The president is indirectly elected for a five-year term by the National Assembly. Since 1997, presidents are limited to a maximum of ten years in office, whether consecutive or not. The president's survival is dependent on whether their government has the support of a simple majority of the National Assembly MPs. He can be removed by a motion of no confidence, prompting their resignation or if not, the dissolution of parliament if the president refuses to do so.

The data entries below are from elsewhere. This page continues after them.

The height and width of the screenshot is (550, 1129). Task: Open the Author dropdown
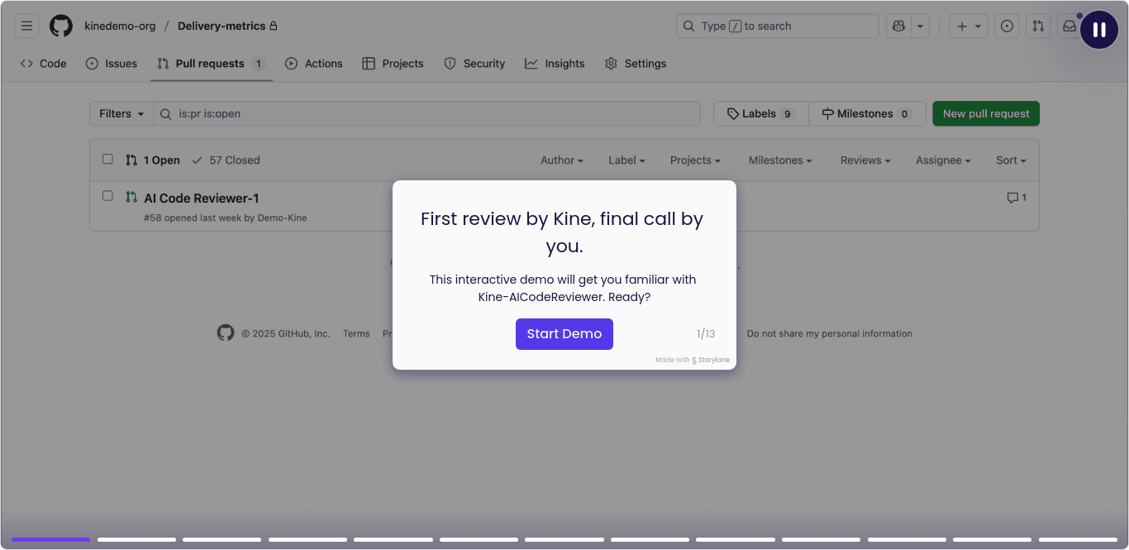(x=561, y=160)
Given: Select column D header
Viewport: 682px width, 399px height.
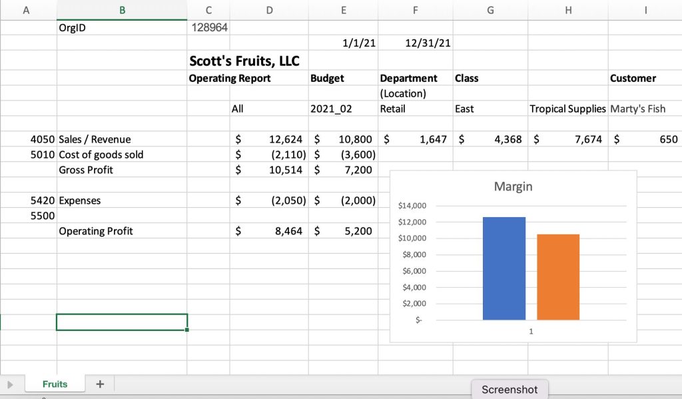Looking at the screenshot, I should pos(268,10).

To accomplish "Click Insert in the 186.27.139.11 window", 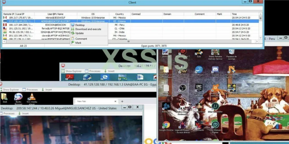I will coord(109,71).
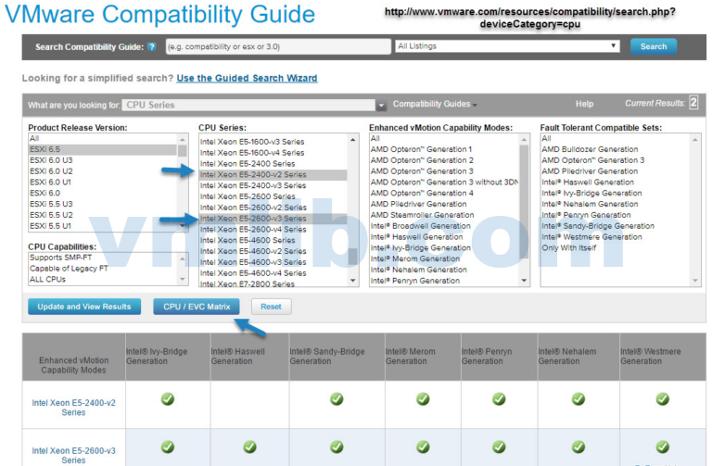The height and width of the screenshot is (466, 712).
Task: Click Ivy-Bridge checkmark in E5-2400-v2 row
Action: [x=168, y=398]
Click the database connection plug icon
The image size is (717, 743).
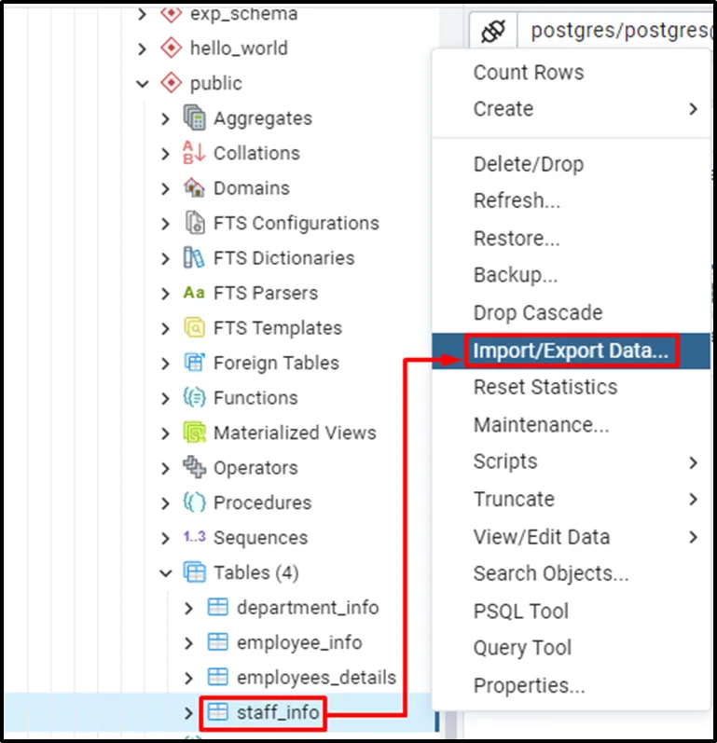(x=493, y=31)
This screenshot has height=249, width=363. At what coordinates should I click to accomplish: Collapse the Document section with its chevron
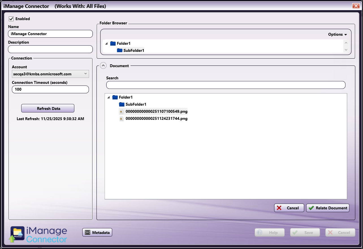coord(103,65)
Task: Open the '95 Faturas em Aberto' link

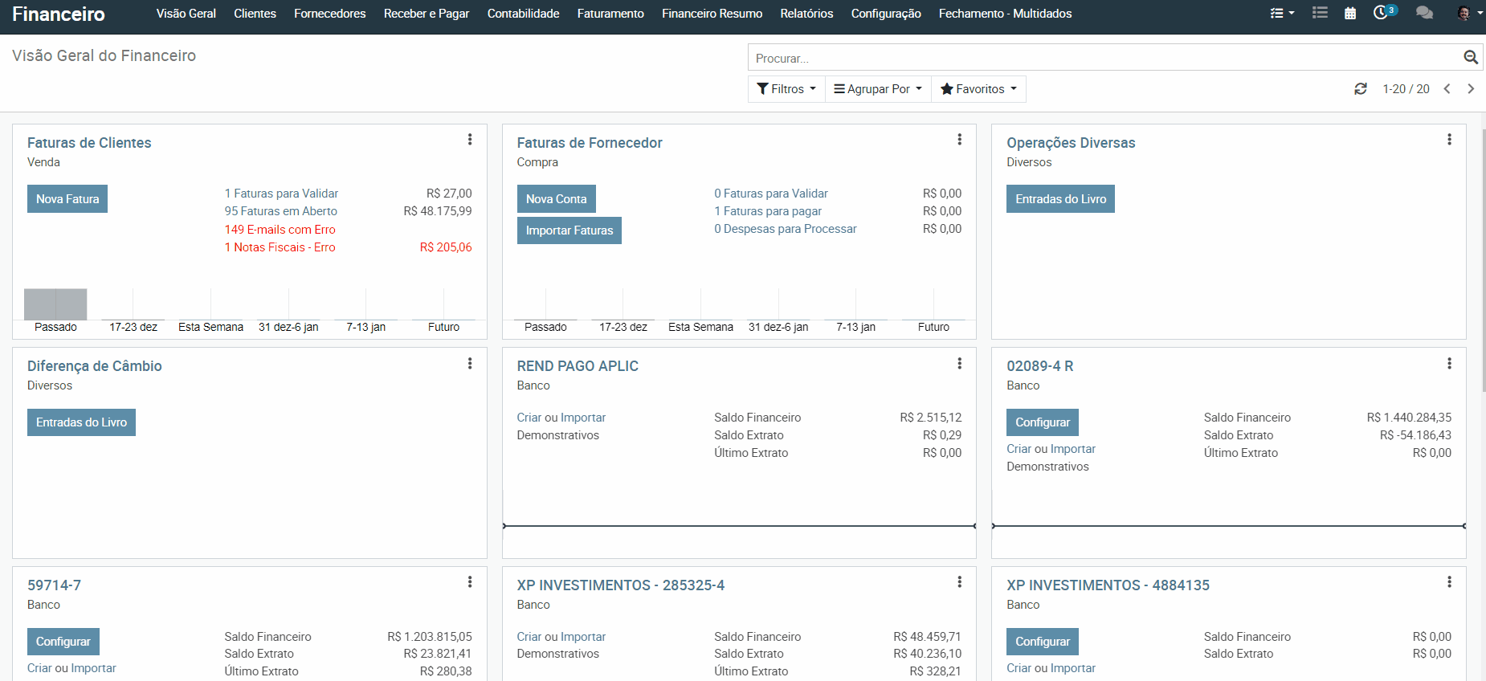Action: (280, 211)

During the general election campaign, all candidates for the National Assembly declare whom they endorse for President when they lodge their nomination papers. If a party or alliance secures an absolute majority of elected MPs in the legislative elections, its presidential candidate–always the party or alliance's leader–becomes president without the need for an investiture vote. In practice, since legislative elections are conducted through first-past-the-post voting, this has been the norm, with Botswana always having majority governments ever since the inaugural election in 1965.

In the event that no candidate secures a simple majority, the National Assembly elects the president through secret ballot, with a simple majority of the total number of MPs (excluding 'specially-elected' MPs) required to win. This election is limited to candidates who have the support of at least 10 MPs. If, after three rounds of voting, no candidate is elected, two additional rounds may be authorized by the speaker, if it is deemed that a successful election remains possible. Should these rounds also fail to produce a winner, or if the speaker declines to authorize further rounds, the National Assembly will be dissolved, and new elections will be held.